But What’s Detention After All? Strasbourg, Luxembourg and the Hungarian Transit Zones



 


Victor Davio,* PhD Researcher at the Institute for European Law, KU Leuven and Assistant in Constitutional Law at University Saint-Louis Brussels

That Europe has gone from one crisis to another over the past decade has become almost self-evident. Since the economic and financial crisis of 2008-2010, the European continent has been shaken not only by an identity crisis through the British departure, but also by a rule of law crisis and an unprecedented sanitary crisis. Most of these crises have called for drastic measures on the part of governments to address these unexpected situations, frequently putting fundamental rights under severe strain.

The migration crisis is a case in point. In response to the influx of asylum-seekers into Europe in the mid-2010s, the EU institutions and the Member States introduced highly questionable measures. If the EU-Turkey deal might be a telling example, another that has recently been in the spotlight is that of the so-called ‘transit zones’ in Hungary. In the last two years, the European Court of Human Rights (‘ECtHR’) and the Court of Justice of the European Union (‘CJEU’) have rendered several groundbreaking judgments on this issue.

At first glance, it is perhaps not surprising that both courts have had to deal with this highly sensitive question. Depicted as a crowded house, the European fundamental rights architecture is characterised by the coexistence of several layers of norms and institutions that protect fundamental rights. In recent years, EU law has become a prominent source of fundamental rights. Since 2000 for instance, the EU has its own Bill of Rights, the Charter of Fundamental Rights (‘Charter’). This has inevitably led to an intensification of fundamental rights litigation before the EU courts and an ever-growing overlap with Strasbourg. 

More striking in the judicial saga surrounding the Hungarian transit zones is that, for once, the EU legal order seems to offer a higher level of protection of fundamental rights than the ECHR system. As will be discussed below, this appears to be the case in particular with regard to the concept of detention, a major component of the right to security and liberty protected by Article 5 of the ECHR and Article 6 of the Charter. This may seem somewhat unexpected. Traditionally, the EU legal order has lagged behind the ECHR system as regards the protection of fundamental rights and has often sought to accommodate its specificities, such as the principle of mutual trust.

The aim of this short contribution is twofold. Firstly, I will highlight the differences in the interpretation of the concept of detention between Strasbourg and Luxembourg in their case-law on the Hungarian transit zones. Secondly, I will take this judicial saga as an invitation to reflect on the interactions between the ECHR and the EU in light of the growing role of the latter in the field of fundamental rights.
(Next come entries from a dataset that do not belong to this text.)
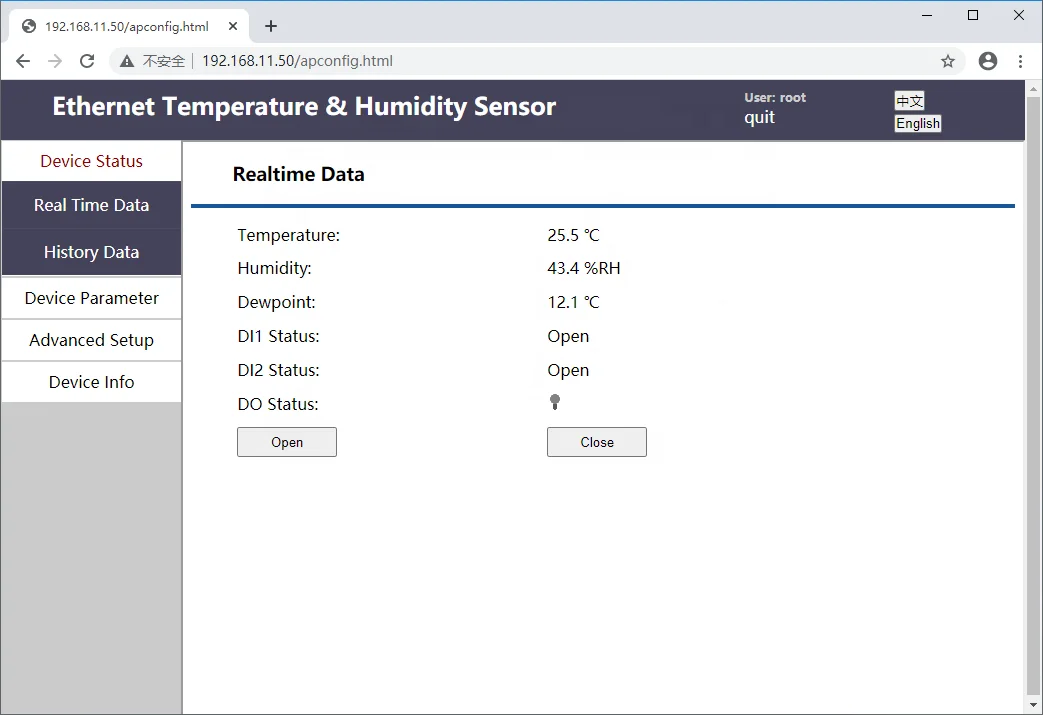Open the History Data page
This screenshot has height=715, width=1043.
(91, 252)
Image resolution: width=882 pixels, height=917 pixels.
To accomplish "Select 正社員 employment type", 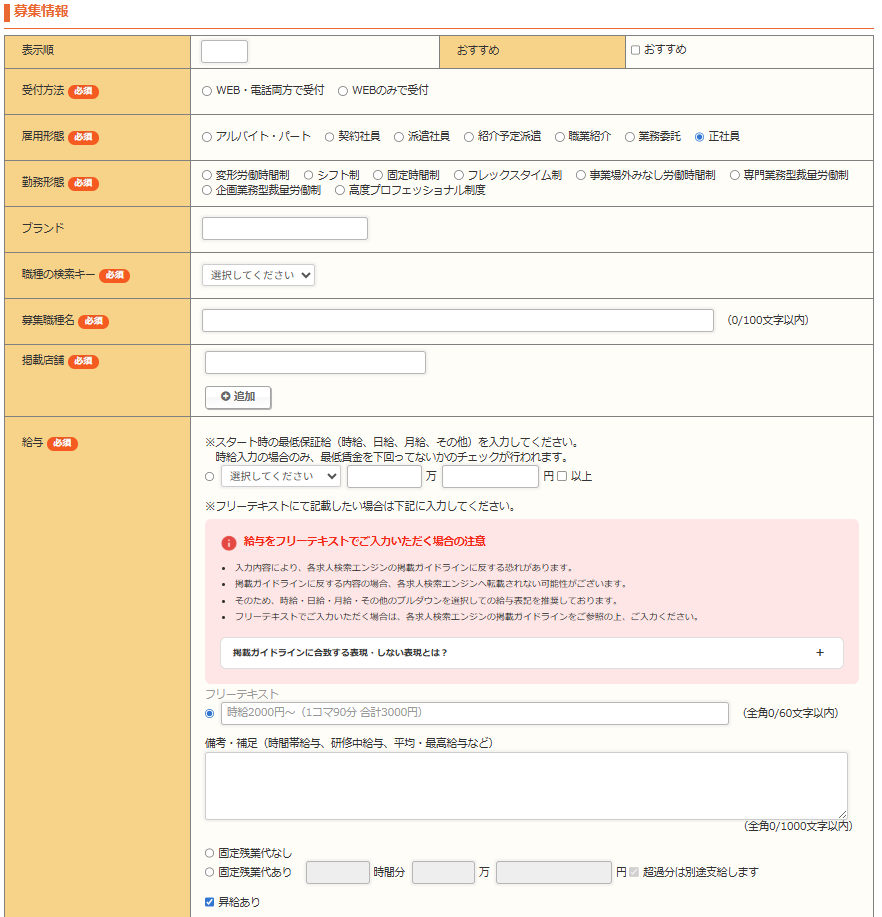I will point(699,137).
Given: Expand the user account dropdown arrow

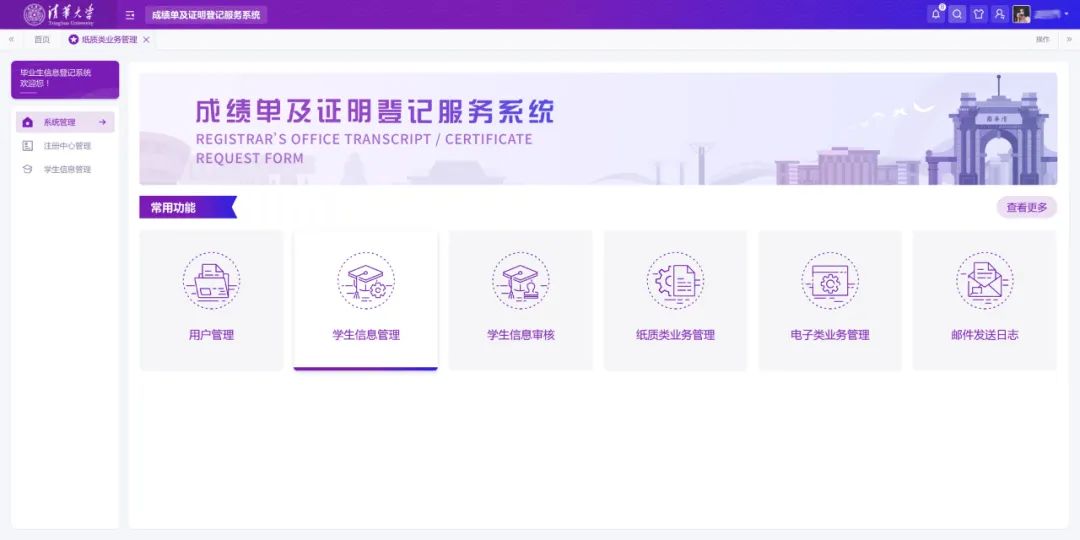Looking at the screenshot, I should pyautogui.click(x=1067, y=14).
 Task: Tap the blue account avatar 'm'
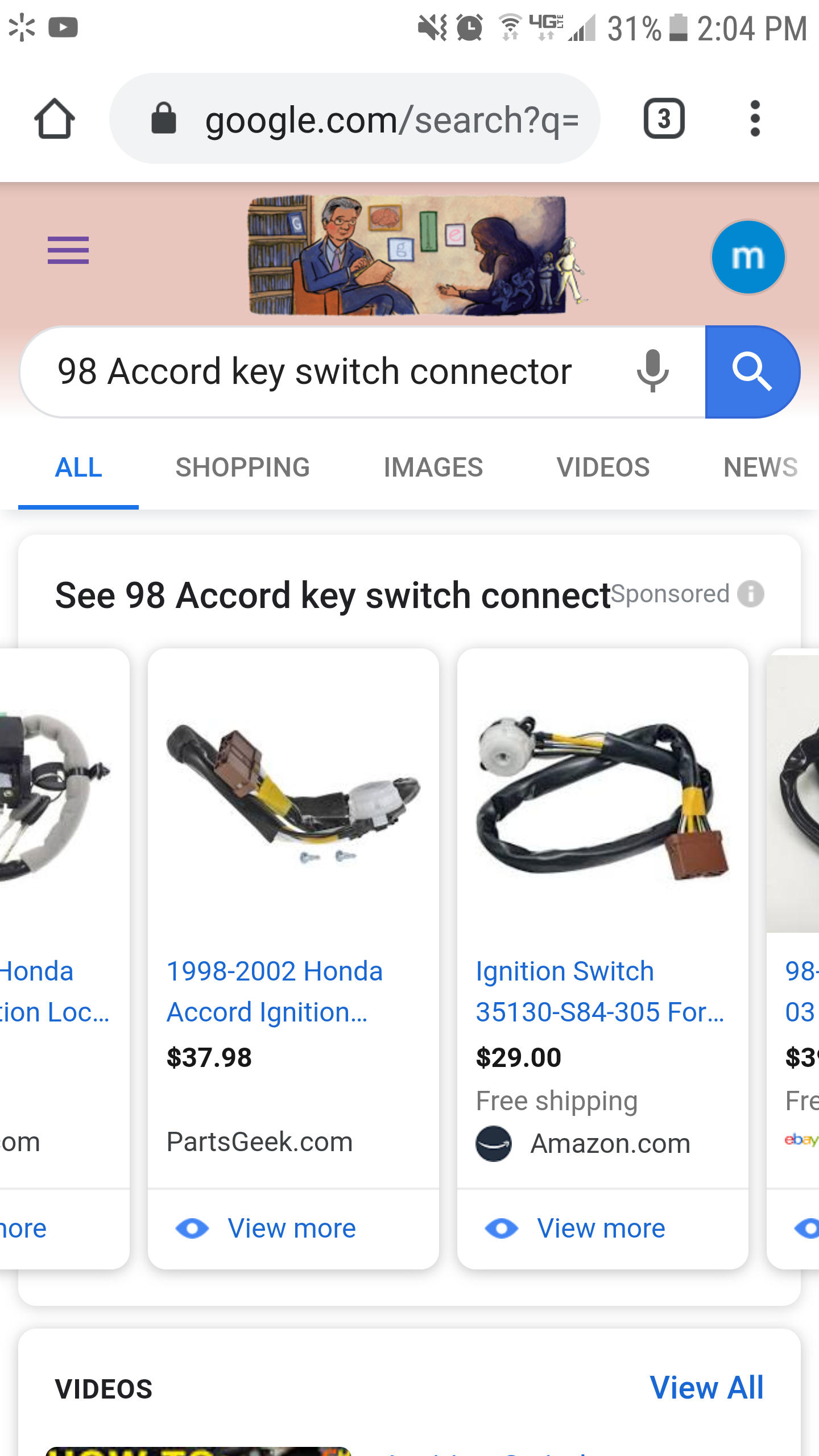pos(748,257)
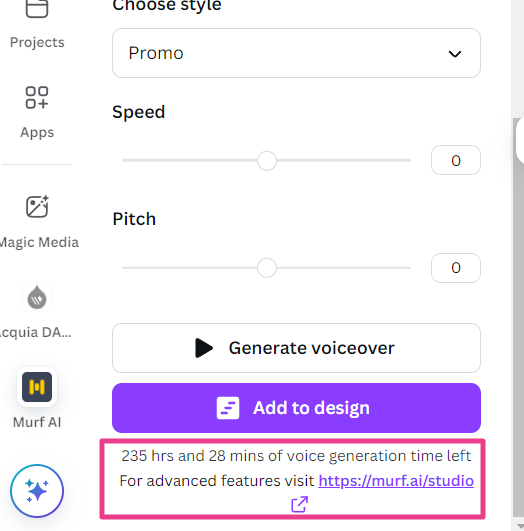
Task: Click the Apps sidebar label
Action: click(37, 132)
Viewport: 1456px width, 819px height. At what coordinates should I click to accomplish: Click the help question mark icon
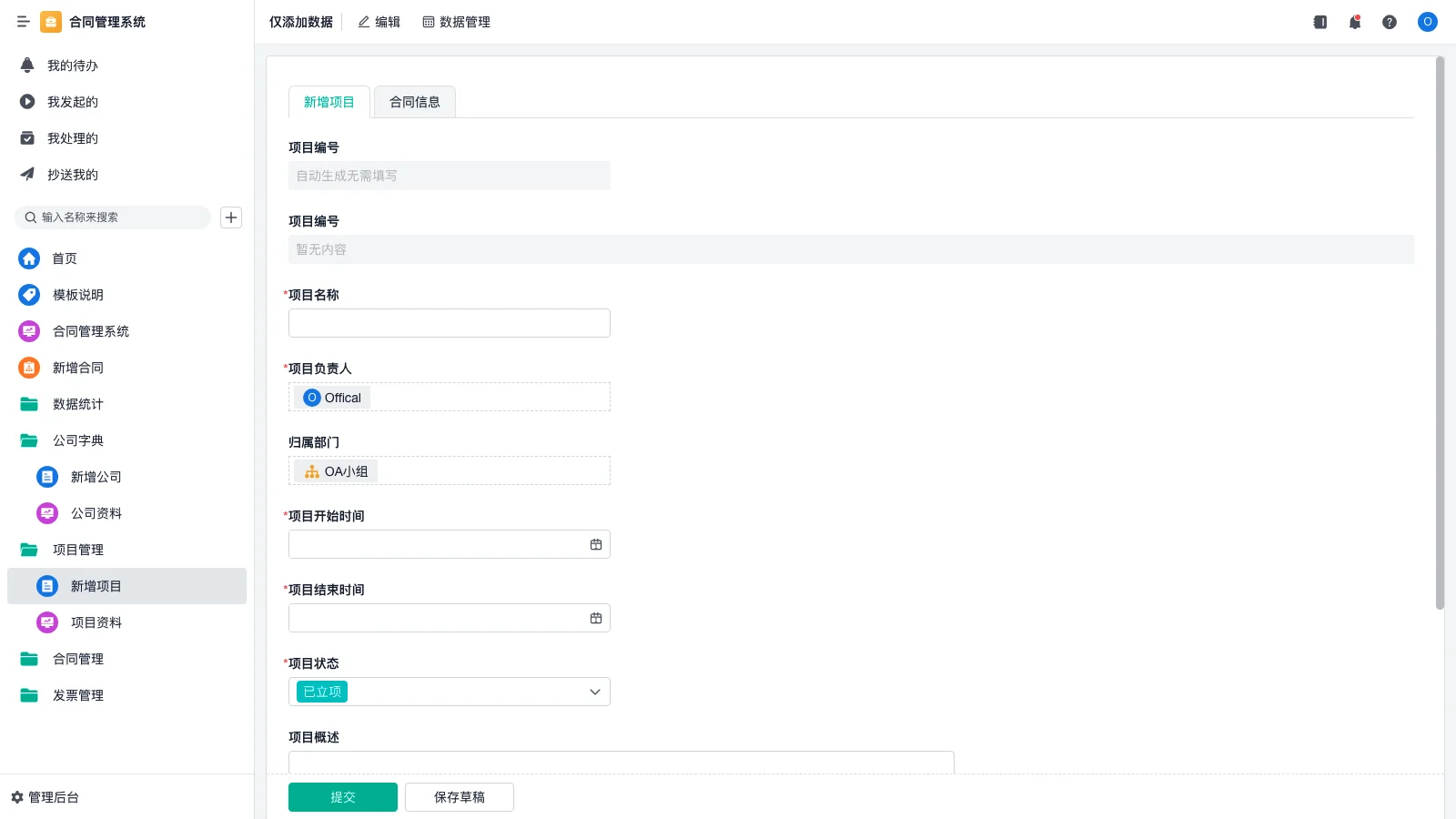1389,22
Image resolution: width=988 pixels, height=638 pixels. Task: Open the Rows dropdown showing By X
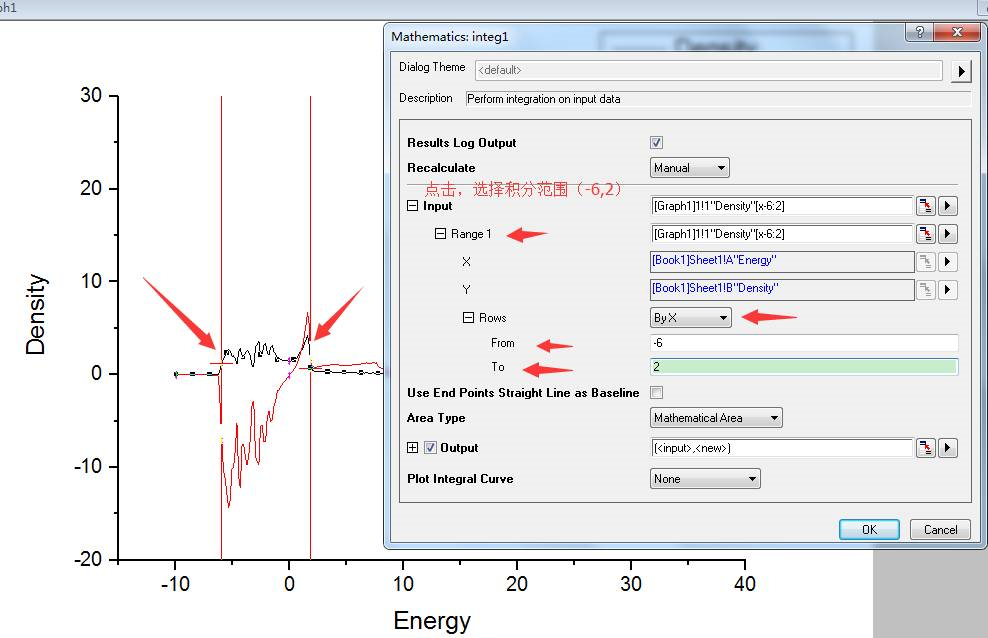point(691,318)
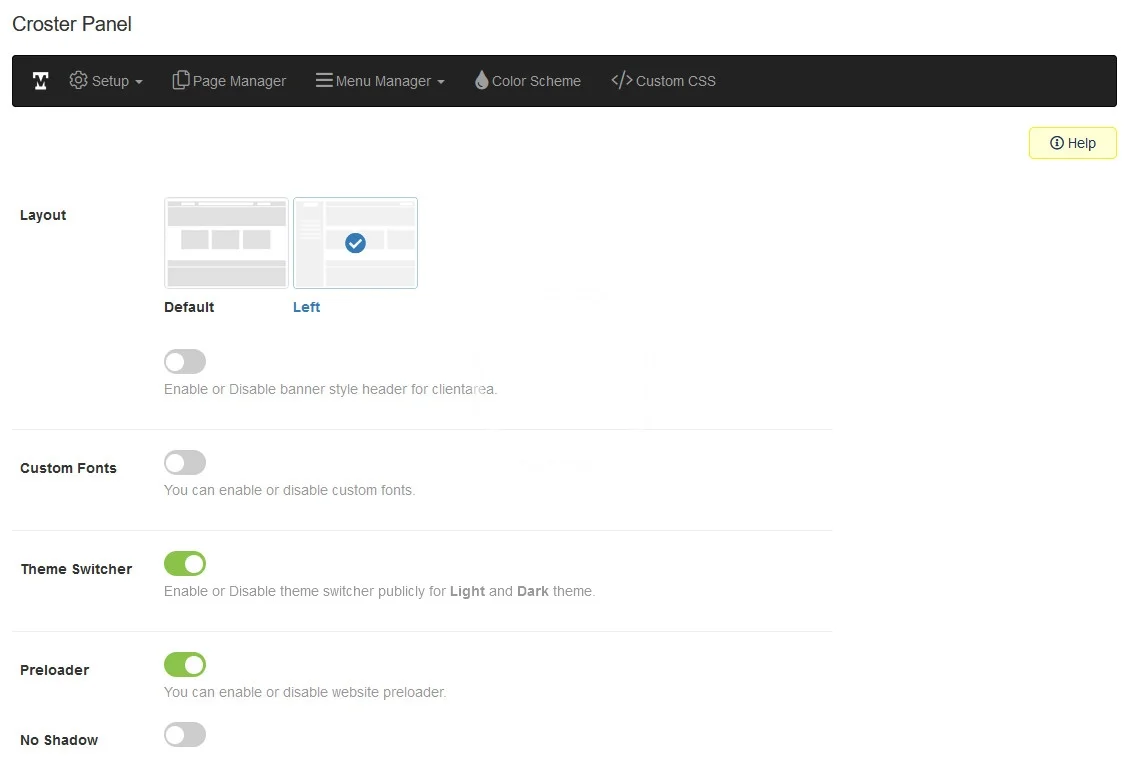Click the Croster logo icon in navbar
Image resolution: width=1130 pixels, height=759 pixels.
click(x=40, y=81)
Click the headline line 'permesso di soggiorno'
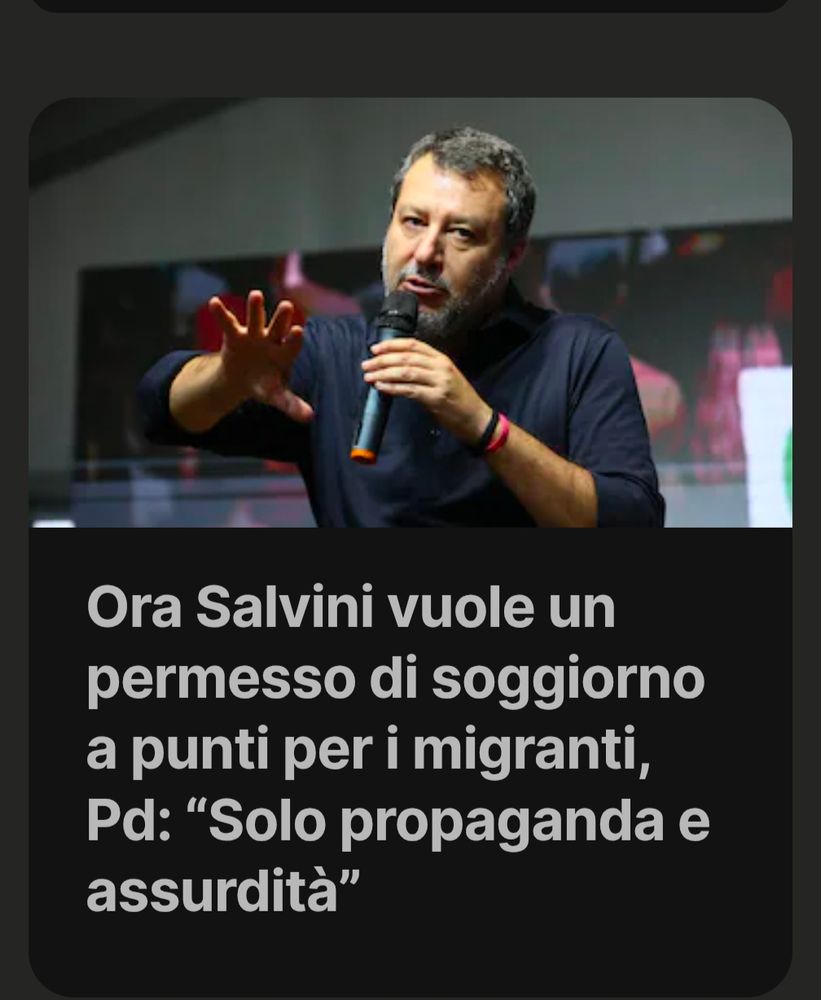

The Start of the Journey: From Hungary to Strasbourg

Our legal journey starts in Hungary in 2015. Amidst the rise of asylum applications in Europe, Hungary adopted a series of measures to limit drastically migrants’ access to its territory. One of these measures consisted of the establishment of transit zones. Located on the southern border between Hungary and Serbia, these no-man’s-lands were not only the place where asylum-seekers had to apply for asylum but also where they were accommodated during their asylum application. The living conditions in these areas were spartan, to say the least. The largest transit zone, Röszke, was reported to be ‘a compound with mobile containers and a narrow open-air area surrounded by approximately four-metre high fencing with barbed wire on the top. The entire zone was guarded by police officers and armed security guards.’ (ECtHR(GC) Ilias and Ahmed, §15)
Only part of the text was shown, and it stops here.